🤖 AI Summary
To address the poor robustness and heavy reliance on labeled data for ball detection in dynamic outdoor RoboCup scenarios, this paper proposes a low-resource adaptive detection framework. The method integrates multi-task self-supervised pretraining (color reconstruction, edge prediction, and triplet contrastive learning), pseudo-label distillation, and Model-Agnostic Meta-Learning (MAML) to enable end-to-end feature extraction and rapid domain adaptation. Evaluated on a newly constructed 10,000-image RoboCup Standard Platform League (SPL) dataset, our approach significantly outperforms supervised baselines—achieving +12.3% detection accuracy, +14.7% F1-score, +16.1% IoU, and 40% faster convergence. This work is the first to synergistically combine multi-task self-supervision, pseudo-label distillation, and MAML for humanoid robot vision-based ball detection, delivering a lightweight, generalizable solution for resource-constrained dynamic environments.
📝 Abstract
Robust and accurate ball detection is a critical component for autonomous humanoid soccer robots, particularly in dynamic and challenging environments such as RoboCup outdoor fields. However, traditional supervised approaches require extensive manual annotation, which is costly and time-intensive.

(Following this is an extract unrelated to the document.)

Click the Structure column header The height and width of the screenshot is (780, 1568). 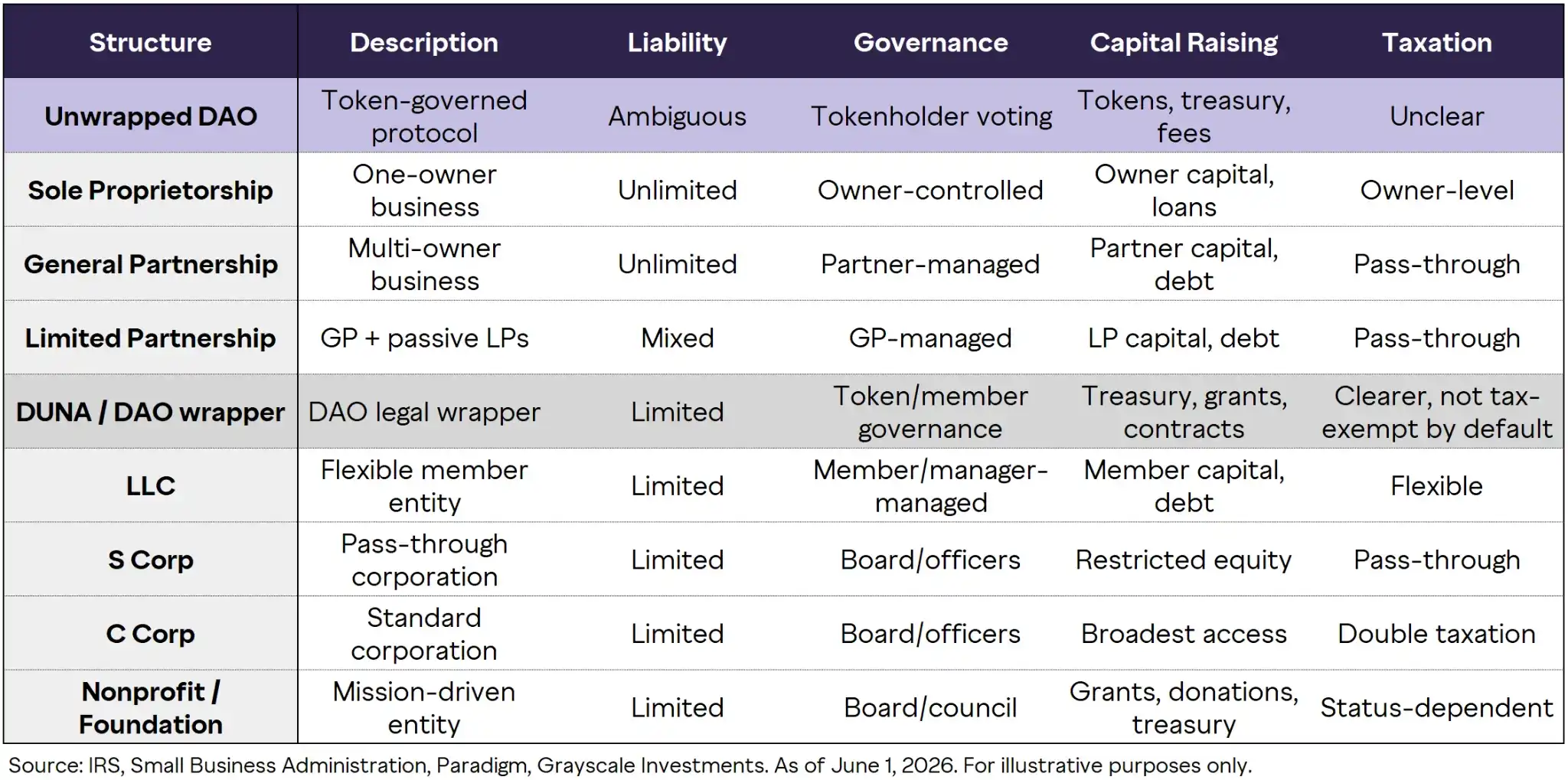pos(150,42)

To overcome this problem, we present a self-supervised learning framework for domain-adaptive feature extraction to enhance ball detection performance. The proposed approach leverages a general-purpose pretrained model to generate pseudo-labels, which are then used in a suite of self-supervised pretext tasks -- including colorization, edge detection, and triplet loss -- to learn robust visual features without relying on manual annotations. Additionally, a model-agnostic meta-learning (MAML) strategy is incorporated to ensure rapid adaptation to new deployment scenarios with minimal supervision. A new dataset comprising 10,000 labeled images from outdoor RoboCup SPL matches is introduced, used to validate the method, and made available to the community. Experimental results demonstrate that the proposed pipeline outperforms baseline models in terms of accuracy, F1 score, and IoU, while also exhibiting faster convergence.